Flexible Low-Area Hardware Architectures for Packet Processing in Software-Defined Networks

Computer networks have changed radically in the last 10 years. Advances in computer networks and emergence of new network protocols require more flexibility and programmability in forwarding devices such as switches and routers. The main components of these devices are the control and data plane. The former instructs functionality and the latter just executes the dictated functionality. In the traditional philosophy for designing forwarding devices, the control and data plane were tightly coupled. With increase in the number and complexity of network protocols, this design principle proved to be inefficient. Software Defined Networking (SDN) breaks this tight coupling of the control and data plane. Under this network architecture, a central controller installs forwarding rules on the tables in forwarding devices. SDN-based forwarding devices only contain the data plane and the interface for communicating with the control plane. By matching the value of header fields against the installed rules, the data plane executes the corresponding actions. Research on SDN is done on the control and data planes as well as and the interface making their communication possible. In this dissertation, the focus is on the programmable data plane. It is the enabling component for protocol-independent packet processing. The most notable hardware architecture for programmable data plane is Reconfigurable Match Tables (RMT).
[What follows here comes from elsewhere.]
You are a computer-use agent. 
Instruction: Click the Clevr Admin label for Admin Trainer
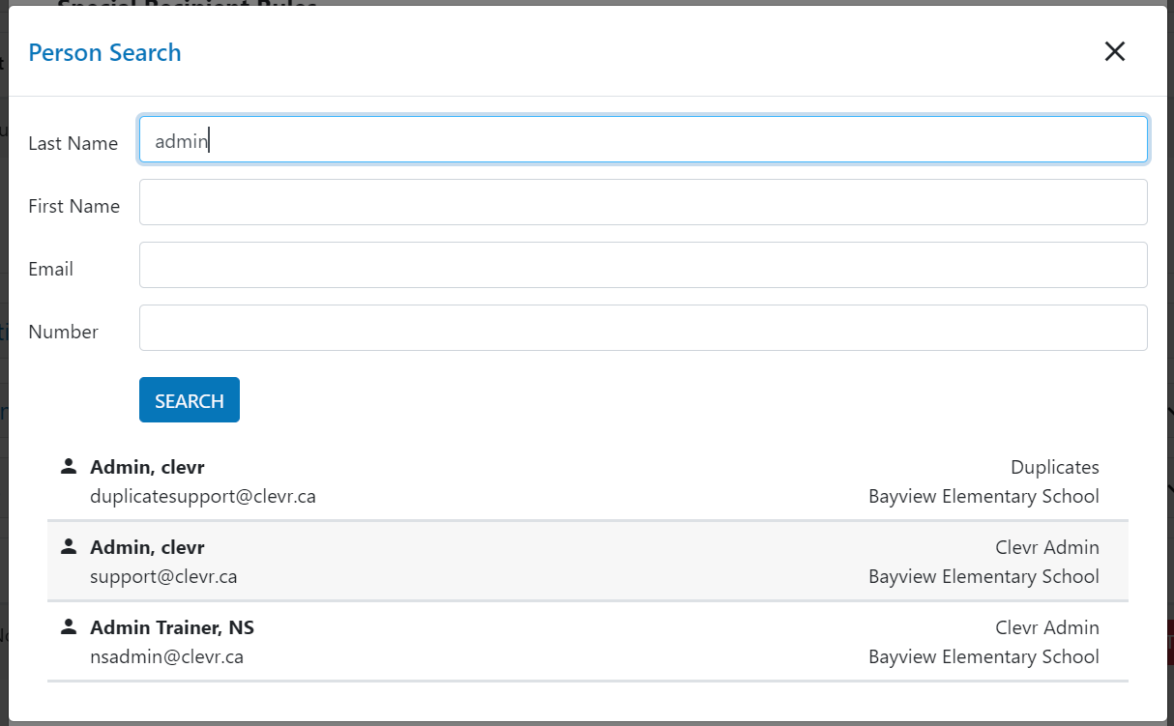[1047, 627]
Despite its capabilities, there are a number of shortcomings associated with it that make it unnecessarily complex, limit its flexibility and use the memory resources inefficiently. In response to these shortcomings, a new architecture has been designed and implemented. The packet parser in this new architecture does not employ Ternary Content Addressable Memory (TCAM). As a result, it reduces the area of memories required for Match-Action packet parsing by 50%. The area saving is used for providing packet preprocessing functionality in the packet parser. The crossbar alternatives for search key generation and action input selection have been explored and the most area-efficient alternatives has been selected. Yet another packet parser is designed whose supported throughput is 10 times that of RMT parser whereas the area increase factor is less than 2. Finally, a packet processing pipeline has been designed with enhanced level of flexibility and functionality. Despite the enhancements, it has 31% less area compared to the RMT pipeline.